__Aim of the task__: All entries below must be given again word for word.
-*-
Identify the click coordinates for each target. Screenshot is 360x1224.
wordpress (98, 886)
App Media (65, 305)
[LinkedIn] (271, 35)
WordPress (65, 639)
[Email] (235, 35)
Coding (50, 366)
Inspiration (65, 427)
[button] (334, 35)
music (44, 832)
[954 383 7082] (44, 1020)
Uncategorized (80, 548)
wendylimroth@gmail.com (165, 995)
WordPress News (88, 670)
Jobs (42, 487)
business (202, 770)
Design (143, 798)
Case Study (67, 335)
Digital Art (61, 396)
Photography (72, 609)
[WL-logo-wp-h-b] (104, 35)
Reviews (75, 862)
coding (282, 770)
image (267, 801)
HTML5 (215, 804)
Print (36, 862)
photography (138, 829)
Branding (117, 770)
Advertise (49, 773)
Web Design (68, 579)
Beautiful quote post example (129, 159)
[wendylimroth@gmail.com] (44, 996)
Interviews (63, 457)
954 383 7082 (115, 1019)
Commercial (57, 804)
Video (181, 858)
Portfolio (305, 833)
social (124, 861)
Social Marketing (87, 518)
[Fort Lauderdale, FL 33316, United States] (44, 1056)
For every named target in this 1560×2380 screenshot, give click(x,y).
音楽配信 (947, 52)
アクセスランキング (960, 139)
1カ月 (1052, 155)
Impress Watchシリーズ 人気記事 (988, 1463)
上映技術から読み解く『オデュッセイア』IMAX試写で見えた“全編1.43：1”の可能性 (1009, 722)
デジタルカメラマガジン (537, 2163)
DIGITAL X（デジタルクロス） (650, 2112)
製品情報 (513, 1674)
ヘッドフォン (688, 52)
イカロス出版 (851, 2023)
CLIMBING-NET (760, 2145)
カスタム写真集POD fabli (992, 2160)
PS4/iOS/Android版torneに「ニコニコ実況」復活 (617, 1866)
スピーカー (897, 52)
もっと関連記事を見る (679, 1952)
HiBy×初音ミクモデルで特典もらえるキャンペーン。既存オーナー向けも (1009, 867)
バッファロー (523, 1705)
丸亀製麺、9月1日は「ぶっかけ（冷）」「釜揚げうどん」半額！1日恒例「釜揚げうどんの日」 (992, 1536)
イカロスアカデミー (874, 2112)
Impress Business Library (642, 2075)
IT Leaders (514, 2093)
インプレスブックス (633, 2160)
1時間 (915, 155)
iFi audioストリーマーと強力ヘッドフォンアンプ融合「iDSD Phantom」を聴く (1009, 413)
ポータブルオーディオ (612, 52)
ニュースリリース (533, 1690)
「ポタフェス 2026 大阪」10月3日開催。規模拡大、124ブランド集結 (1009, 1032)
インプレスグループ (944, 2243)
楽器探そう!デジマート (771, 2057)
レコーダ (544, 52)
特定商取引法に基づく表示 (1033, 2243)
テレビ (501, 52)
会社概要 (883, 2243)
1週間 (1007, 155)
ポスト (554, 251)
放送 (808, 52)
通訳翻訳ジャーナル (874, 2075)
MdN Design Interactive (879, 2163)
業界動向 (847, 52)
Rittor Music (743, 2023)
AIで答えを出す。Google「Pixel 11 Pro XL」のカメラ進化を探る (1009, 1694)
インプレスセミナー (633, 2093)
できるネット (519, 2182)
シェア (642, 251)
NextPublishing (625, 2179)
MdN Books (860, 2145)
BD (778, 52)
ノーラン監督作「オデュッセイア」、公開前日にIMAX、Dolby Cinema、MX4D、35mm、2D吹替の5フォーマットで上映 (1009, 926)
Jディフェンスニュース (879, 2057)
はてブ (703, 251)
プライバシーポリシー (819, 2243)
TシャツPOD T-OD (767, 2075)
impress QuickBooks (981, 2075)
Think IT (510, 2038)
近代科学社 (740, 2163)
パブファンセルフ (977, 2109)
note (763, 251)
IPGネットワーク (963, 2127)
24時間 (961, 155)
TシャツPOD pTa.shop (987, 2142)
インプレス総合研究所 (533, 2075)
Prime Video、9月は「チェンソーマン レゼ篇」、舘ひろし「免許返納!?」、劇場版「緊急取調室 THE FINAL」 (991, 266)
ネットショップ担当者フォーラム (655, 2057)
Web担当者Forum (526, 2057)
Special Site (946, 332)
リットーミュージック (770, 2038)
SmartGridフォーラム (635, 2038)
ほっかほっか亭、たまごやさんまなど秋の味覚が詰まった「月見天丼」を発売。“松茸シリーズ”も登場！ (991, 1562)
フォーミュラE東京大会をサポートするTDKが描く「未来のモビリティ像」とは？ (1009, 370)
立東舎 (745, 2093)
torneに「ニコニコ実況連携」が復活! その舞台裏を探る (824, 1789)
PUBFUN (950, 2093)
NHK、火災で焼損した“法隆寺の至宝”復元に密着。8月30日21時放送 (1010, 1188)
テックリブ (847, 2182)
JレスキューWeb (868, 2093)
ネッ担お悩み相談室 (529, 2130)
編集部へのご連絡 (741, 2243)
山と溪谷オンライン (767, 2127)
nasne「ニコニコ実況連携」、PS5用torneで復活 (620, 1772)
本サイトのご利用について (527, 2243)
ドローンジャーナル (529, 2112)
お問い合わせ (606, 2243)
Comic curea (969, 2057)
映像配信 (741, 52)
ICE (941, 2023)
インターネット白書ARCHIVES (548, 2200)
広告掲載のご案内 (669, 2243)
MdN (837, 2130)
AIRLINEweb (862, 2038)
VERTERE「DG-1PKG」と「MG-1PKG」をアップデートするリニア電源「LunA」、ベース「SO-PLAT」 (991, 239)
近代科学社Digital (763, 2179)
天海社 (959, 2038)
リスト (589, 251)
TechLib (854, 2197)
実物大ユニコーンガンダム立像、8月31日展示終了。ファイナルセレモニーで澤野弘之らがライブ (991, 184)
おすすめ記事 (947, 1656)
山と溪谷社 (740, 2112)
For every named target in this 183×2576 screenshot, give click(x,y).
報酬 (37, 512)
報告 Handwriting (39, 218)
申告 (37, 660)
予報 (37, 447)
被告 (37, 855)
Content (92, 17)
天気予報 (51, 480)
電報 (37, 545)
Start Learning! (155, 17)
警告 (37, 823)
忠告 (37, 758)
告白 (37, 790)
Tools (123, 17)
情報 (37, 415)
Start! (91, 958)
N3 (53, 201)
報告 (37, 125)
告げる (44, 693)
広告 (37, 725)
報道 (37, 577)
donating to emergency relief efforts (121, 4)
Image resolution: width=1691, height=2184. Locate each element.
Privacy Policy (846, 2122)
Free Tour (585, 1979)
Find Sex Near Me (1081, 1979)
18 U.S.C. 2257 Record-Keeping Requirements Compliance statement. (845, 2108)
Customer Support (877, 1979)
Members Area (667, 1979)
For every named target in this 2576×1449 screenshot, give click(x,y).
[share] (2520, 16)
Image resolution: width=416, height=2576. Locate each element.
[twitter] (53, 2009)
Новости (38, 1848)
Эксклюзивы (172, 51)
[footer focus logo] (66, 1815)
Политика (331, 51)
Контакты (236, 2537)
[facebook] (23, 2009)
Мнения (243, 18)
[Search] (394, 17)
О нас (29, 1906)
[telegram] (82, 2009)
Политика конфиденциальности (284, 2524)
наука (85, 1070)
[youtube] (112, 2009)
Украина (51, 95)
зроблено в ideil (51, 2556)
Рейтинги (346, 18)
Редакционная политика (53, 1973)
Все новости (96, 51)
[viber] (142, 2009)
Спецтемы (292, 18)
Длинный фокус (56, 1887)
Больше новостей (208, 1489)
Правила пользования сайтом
-*-
__Completed exercise__:
Identify the click coordinates for each target. Screenshot is 360x1224.
wordpress (98, 886)
App Media (65, 305)
[LinkedIn] (271, 35)
WordPress (65, 639)
[Email] (235, 35)
Coding (50, 366)
Inspiration (65, 427)
[button] (334, 35)
music (44, 832)
[954 383 7082] (44, 1020)
Uncategorized (80, 548)
wendylimroth@gmail.com (165, 995)
WordPress News (88, 670)
Jobs (42, 487)
business (202, 770)
Design (143, 798)
Case Study (67, 335)
Digital Art (61, 396)
Photography (72, 609)
[WL-logo-wp-h-b] (104, 35)
Reviews (75, 862)
coding (282, 770)
image (267, 801)
HTML5 (215, 804)
Print (36, 862)
photography (138, 829)
Branding (117, 770)
Advertise (49, 773)
Web Design (68, 579)
Beautiful quote post example (129, 159)
[wendylimroth@gmail.com] (44, 996)
Interviews (63, 457)
954 383 7082 (115, 1019)
Commercial (57, 804)
Video (181, 858)
Portfolio (305, 833)
social (124, 861)
Social Marketing (87, 518)
[Fort Lauderdale, FL 33316, United States] (44, 1056)
For every named target in this 1560×2380 screenshot, give click(x,y).
音楽配信 (947, 52)
アクセスランキング (960, 139)
1カ月 (1052, 155)
Impress Watchシリーズ 人気記事 (988, 1463)
上映技術から読み解く『オデュッセイア』IMAX試写で見えた“全編1.43：1”の可能性 (1009, 722)
デジタルカメラマガジン (537, 2163)
DIGITAL X（デジタルクロス） (650, 2112)
製品情報 (513, 1674)
ヘッドフォン (688, 52)
イカロス出版 (851, 2023)
CLIMBING-NET (760, 2145)
カスタム写真集POD fabli (992, 2160)
PS4/iOS/Android版torneに「ニコニコ実況」復活 (617, 1866)
スピーカー (897, 52)
もっと関連記事を見る (679, 1952)
HiBy×初音ミクモデルで特典もらえるキャンペーン。既存オーナー向けも (1009, 867)
バッファロー (523, 1705)
丸亀製麺、9月1日は「ぶっかけ（冷）」「釜揚げうどん」半額！1日恒例「釜揚げうどんの日」 (992, 1536)
イカロスアカデミー (874, 2112)
Impress Business Library (642, 2075)
IT Leaders (514, 2093)
インプレスブックス (633, 2160)
1時間 (915, 155)
iFi audioストリーマーと強力ヘッドフォンアンプ融合「iDSD Phantom」を聴く (1009, 413)
ポータブルオーディオ (612, 52)
ニュースリリース (533, 1690)
「ポタフェス 2026 大阪」10月3日開催。規模拡大、124ブランド集結 (1009, 1032)
インプレスグループ (944, 2243)
楽器探そう!デジマート (771, 2057)
レコーダ (544, 52)
特定商取引法に基づく表示 (1033, 2243)
テレビ (501, 52)
会社概要 (883, 2243)
1週間 (1007, 155)
ポスト (554, 251)
放送 (808, 52)
通訳翻訳ジャーナル (874, 2075)
MdN Design Interactive (879, 2163)
業界動向 (847, 52)
Rittor Music (743, 2023)
AIで答えを出す。Google「Pixel 11 Pro XL」のカメラ進化を探る (1009, 1694)
インプレスセミナー (633, 2093)
できるネット (519, 2182)
シェア (642, 251)
NextPublishing (625, 2179)
MdN Books (860, 2145)
BD (778, 52)
ノーラン監督作「オデュッセイア」、公開前日にIMAX、Dolby Cinema、MX4D、35mm、2D吹替の5フォーマットで上映 (1009, 926)
Jディフェンスニュース (879, 2057)
はてブ (703, 251)
プライバシーポリシー (819, 2243)
TシャツPOD T-OD (767, 2075)
impress QuickBooks (981, 2075)
Think IT (510, 2038)
近代科学社 (740, 2163)
パブファンセルフ (977, 2109)
note (763, 251)
IPGネットワーク (963, 2127)
24時間 (961, 155)
TシャツPOD pTa.shop (987, 2142)
インプレス総合研究所 (533, 2075)
Prime Video、9月は「チェンソーマン レゼ篇」、舘ひろし「免許返納!?」、劇場版「緊急取調室 THE FINAL」 (991, 266)
ネットショップ担当者フォーラム (655, 2057)
Web担当者Forum (526, 2057)
Special Site (946, 332)
リットーミュージック (770, 2038)
SmartGridフォーラム (635, 2038)
ほっかほっか亭、たまごやさんまなど秋の味覚が詰まった「月見天丼」を発売。“松茸シリーズ”も登場！ (991, 1562)
フォーミュラE東京大会をサポートするTDKが描く「未来のモビリティ像」とは？ (1009, 370)
立東舎 (745, 2093)
torneに「ニコニコ実況連携」が復活! その舞台裏を探る (824, 1789)
PUBFUN (950, 2093)
NHK、火災で焼損した“法隆寺の至宝”復元に密着。8月30日21時放送 (1010, 1188)
テックリブ (847, 2182)
JレスキューWeb (868, 2093)
ネッ担お悩み相談室 (529, 2130)
編集部へのご連絡 (741, 2243)
山と溪谷オンライン (767, 2127)
nasne「ニコニコ実況連携」、PS5用torneで復活 (620, 1772)
本サイトのご利用について (527, 2243)
ドローンジャーナル (529, 2112)
お問い合わせ (606, 2243)
Comic curea (969, 2057)
映像配信 (741, 52)
ICE (941, 2023)
インターネット白書ARCHIVES (548, 2200)
広告掲載のご案内 (669, 2243)
MdN (837, 2130)
AIRLINEweb (862, 2038)
VERTERE「DG-1PKG」と「MG-1PKG」をアップデートするリニア電源「LunA」、ベース「SO-PLAT」 (991, 239)
近代科学社Digital (763, 2179)
天海社 (959, 2038)
リスト (589, 251)
TechLib (854, 2197)
実物大ユニコーンガンダム立像、8月31日展示終了。ファイナルセレモニーで澤野弘之らがライブ (991, 184)
おすすめ記事 (947, 1656)
山と溪谷社 (740, 2112)
For every named target in this 183×2576 screenshot, give click(x,y).
報酬 (37, 512)
報告 Handwriting (39, 218)
申告 (37, 660)
予報 (37, 447)
被告 (37, 855)
Content (92, 17)
天気予報 (51, 480)
電報 (37, 545)
Start Learning! (155, 17)
警告 (37, 823)
忠告 (37, 758)
告白 (37, 790)
Tools (123, 17)
情報 (37, 415)
Start! (91, 958)
N3 (53, 201)
報告 (37, 125)
告げる (44, 693)
広告 (37, 725)
報道 (37, 577)
donating to emergency relief efforts (121, 4)
Image resolution: width=1691, height=2184. Locate each element.
Privacy Policy (846, 2122)
Free Tour (585, 1979)
Find Sex Near Me (1081, 1979)
18 U.S.C. 2257 Record-Keeping Requirements Compliance statement. (845, 2108)
Customer Support (877, 1979)
Members Area (667, 1979)
For every named target in this 2576×1449 screenshot, give click(x,y).
[share] (2520, 16)
Image resolution: width=416, height=2576. Locate each element.
[twitter] (53, 2009)
Новости (38, 1848)
Эксклюзивы (172, 51)
[footer focus logo] (66, 1815)
Политика (331, 51)
Контакты (236, 2537)
[facebook] (23, 2009)
Мнения (243, 18)
[Search] (394, 17)
О нас (29, 1906)
[telegram] (82, 2009)
Политика конфиденциальности (284, 2524)
наука (85, 1070)
[youtube] (112, 2009)
Украина (51, 95)
зроблено в ideil (51, 2556)
Рейтинги (346, 18)
Редакционная политика (53, 1973)
Все новости (96, 51)
[viber] (142, 2009)
Спецтемы (292, 18)
Длинный фокус (56, 1887)
Больше новостей (208, 1489)
Правила пользования сайтом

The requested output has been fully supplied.